*** Opening of The records ***

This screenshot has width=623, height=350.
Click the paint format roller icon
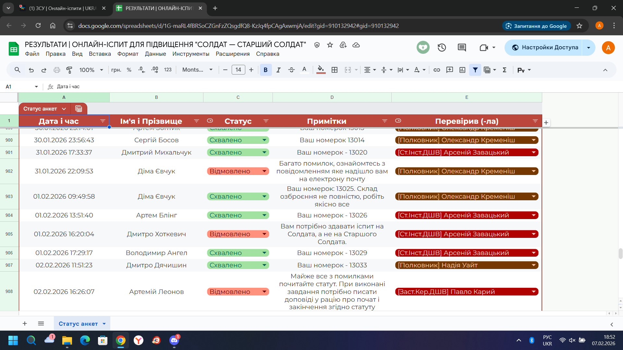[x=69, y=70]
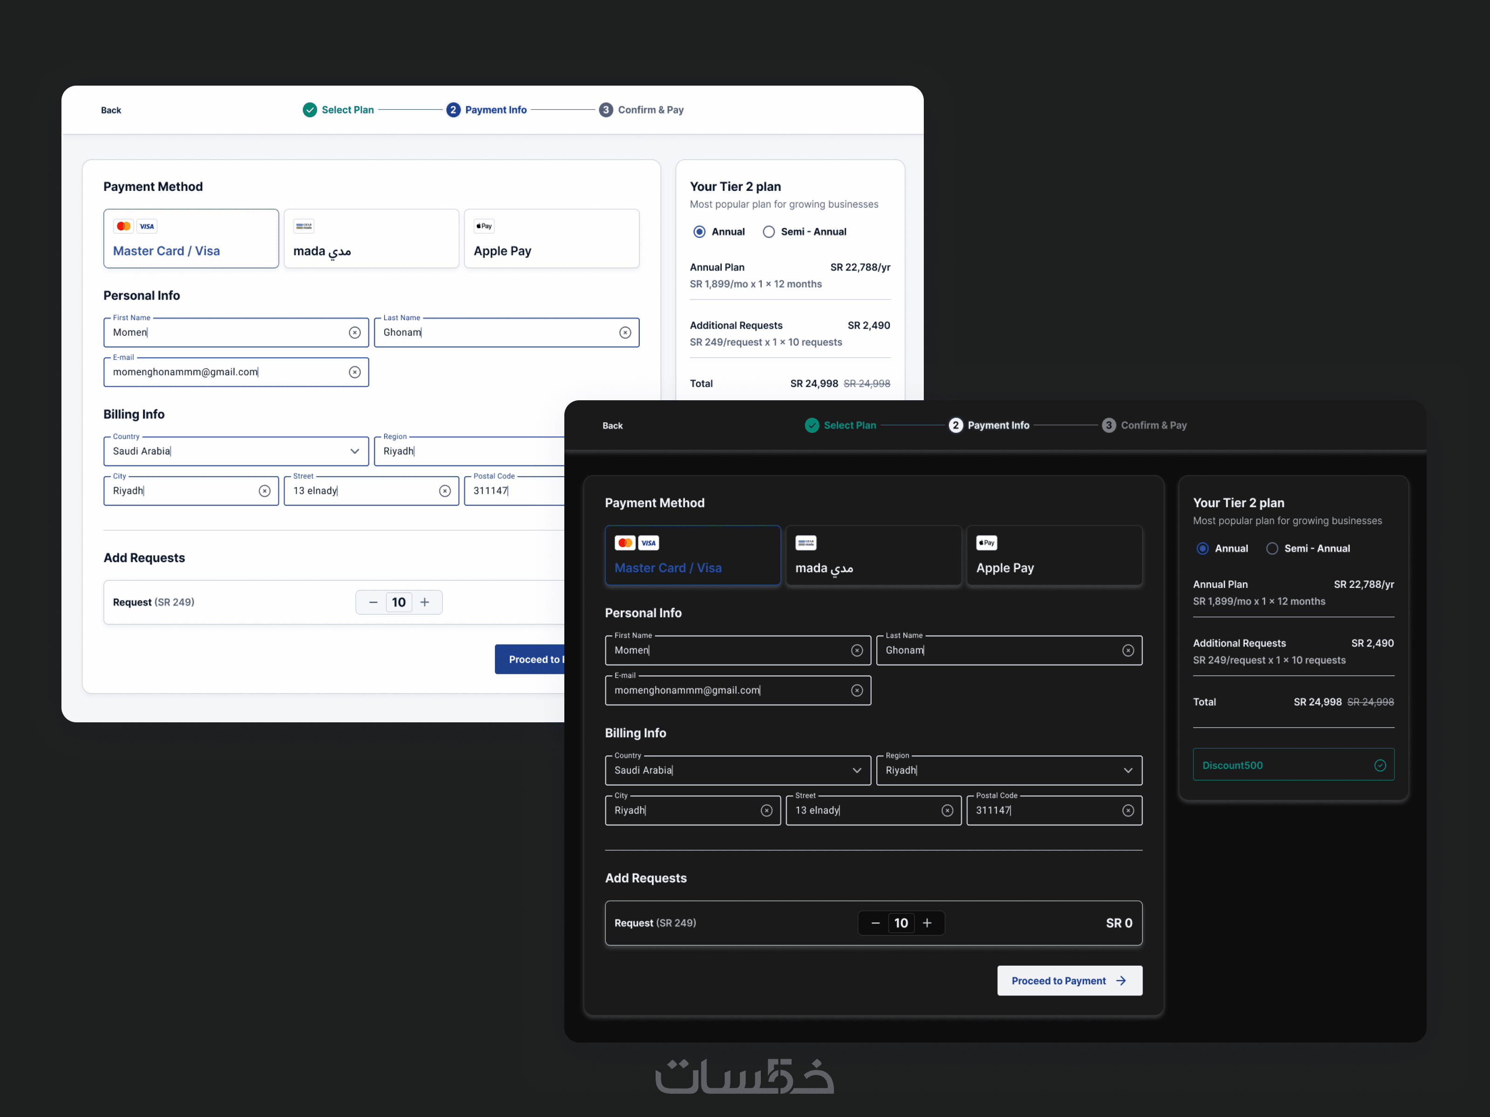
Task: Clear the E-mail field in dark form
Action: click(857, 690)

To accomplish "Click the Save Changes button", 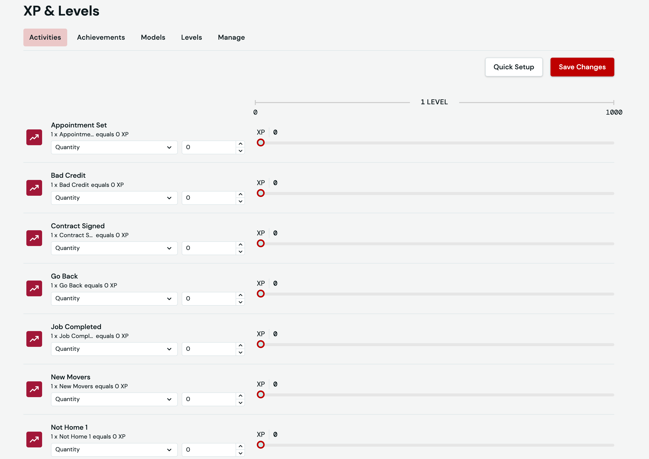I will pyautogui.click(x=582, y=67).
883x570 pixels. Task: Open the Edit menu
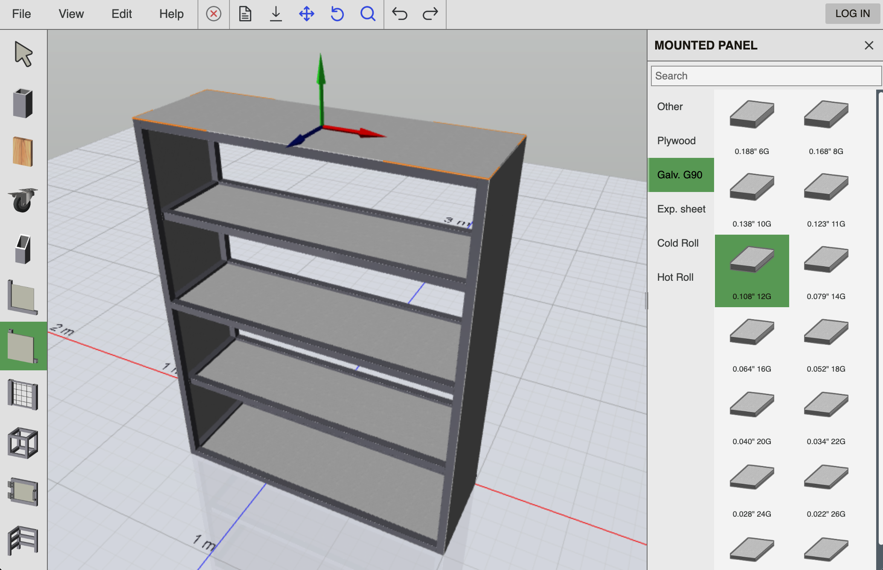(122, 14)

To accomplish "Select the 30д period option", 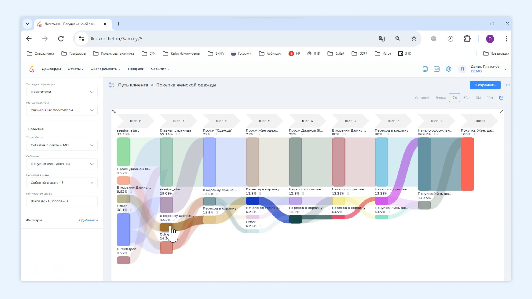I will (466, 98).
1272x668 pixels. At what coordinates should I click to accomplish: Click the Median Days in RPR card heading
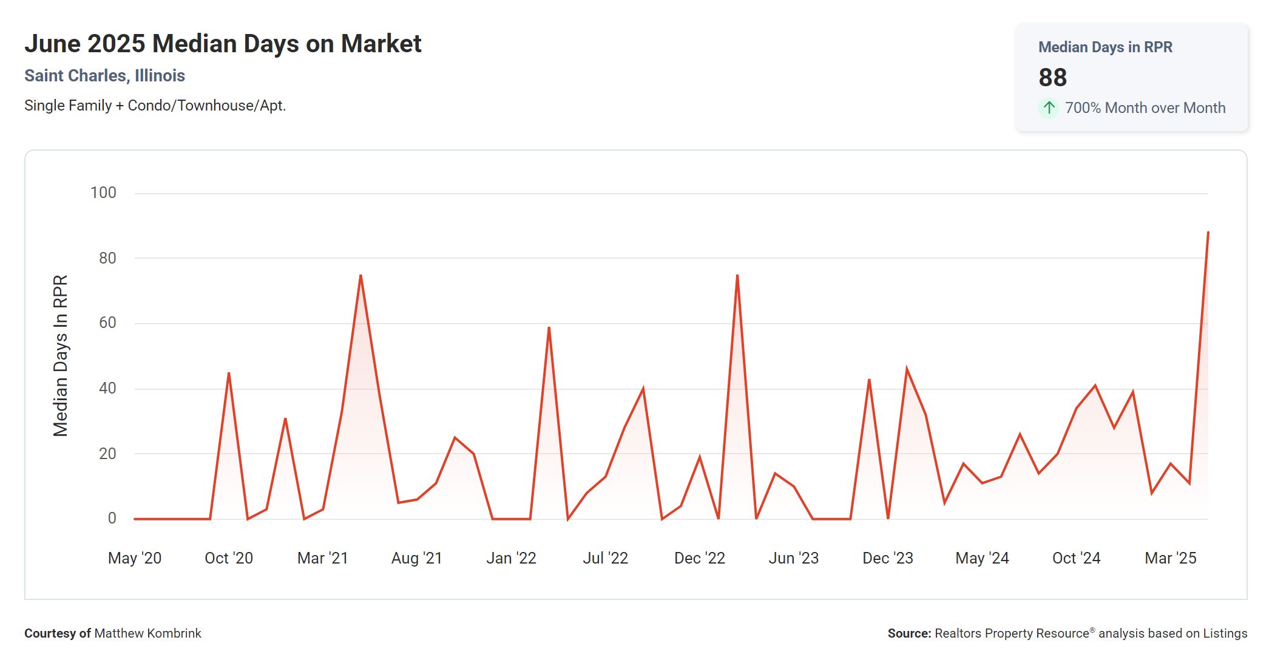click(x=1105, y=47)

*** Close of The records ***
*** Opening of The records ***

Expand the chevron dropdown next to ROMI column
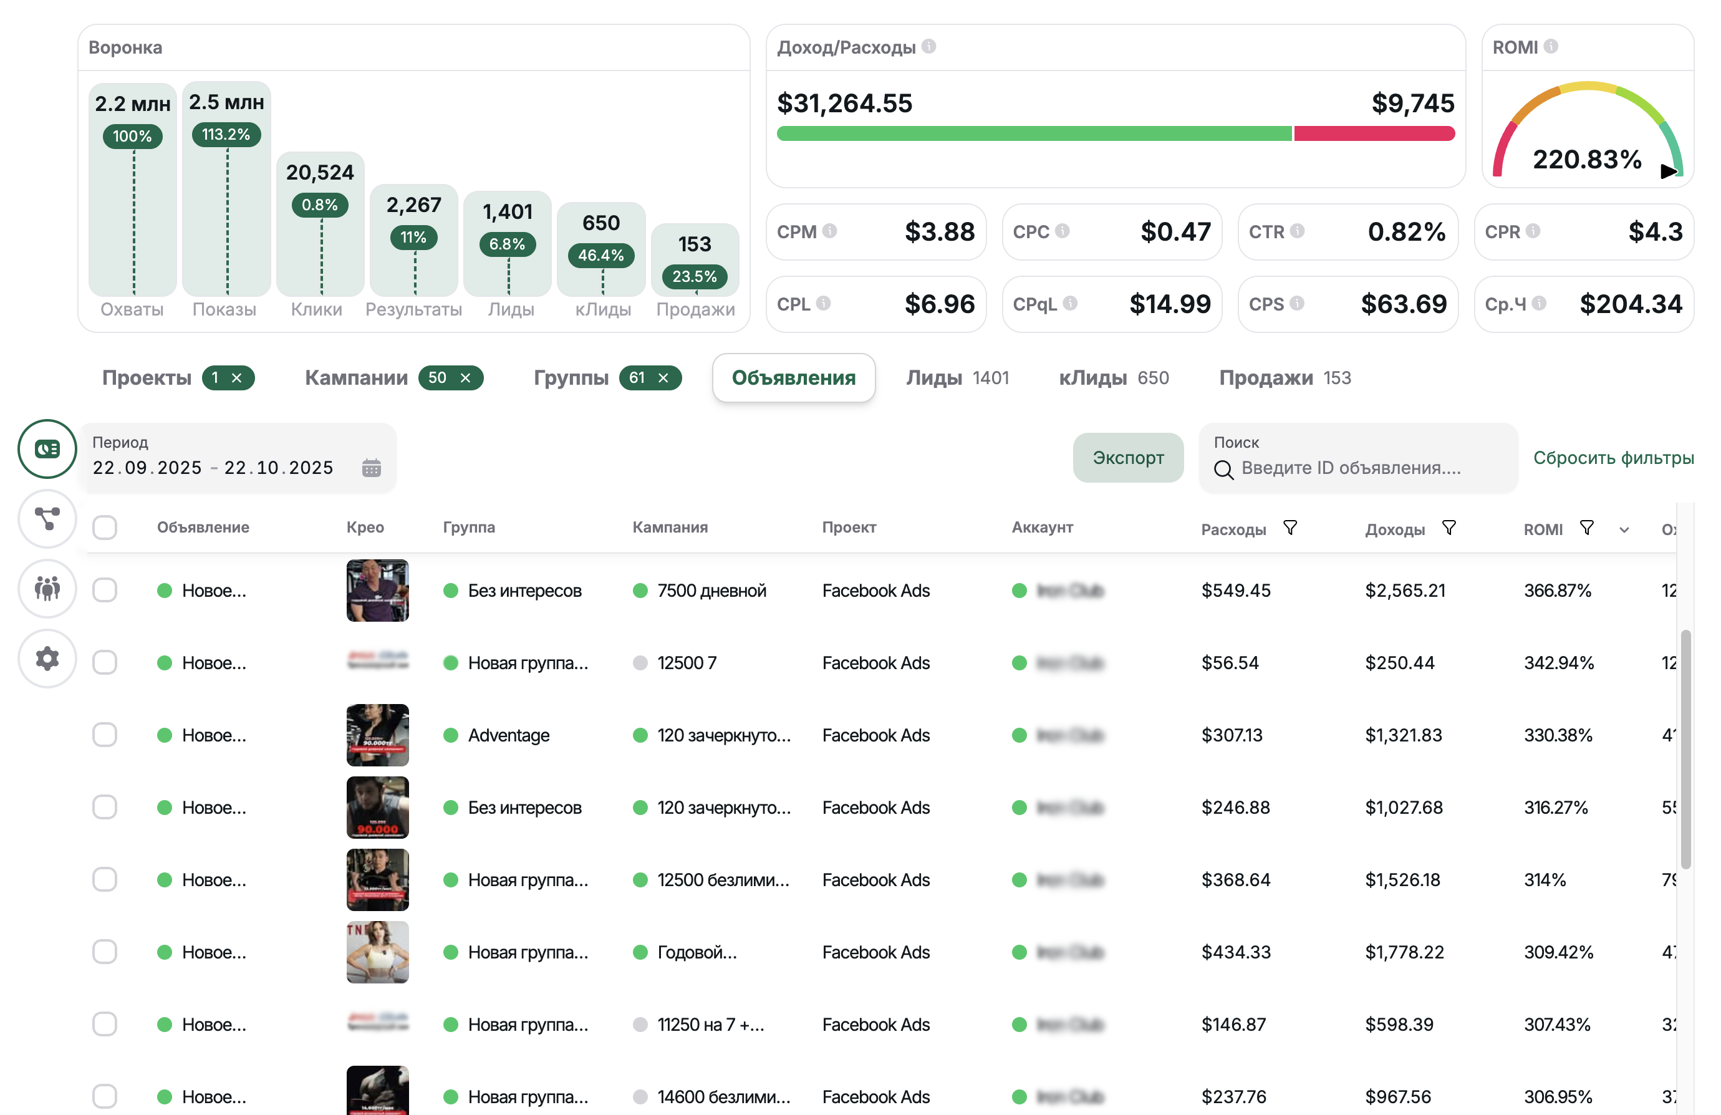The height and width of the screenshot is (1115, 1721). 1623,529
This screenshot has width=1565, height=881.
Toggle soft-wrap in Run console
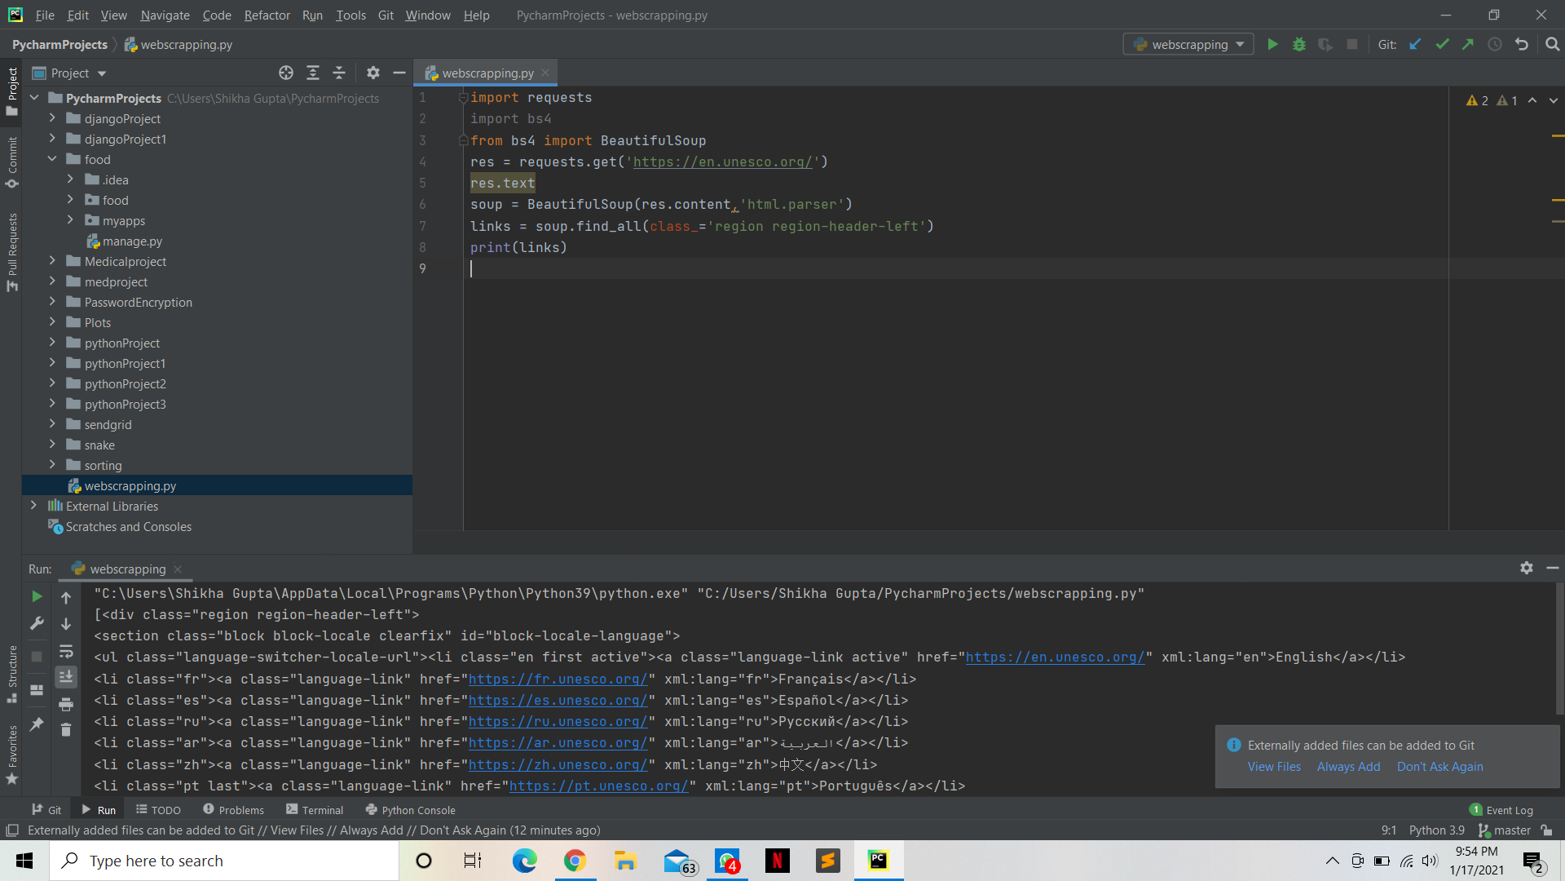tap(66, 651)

*** Close of The records ***

▸ Work order
Select and copy every line from the records that includes the word "This".

▸ Response box
This screenshot has width=623, height=350.
This screenshot has width=1565, height=881.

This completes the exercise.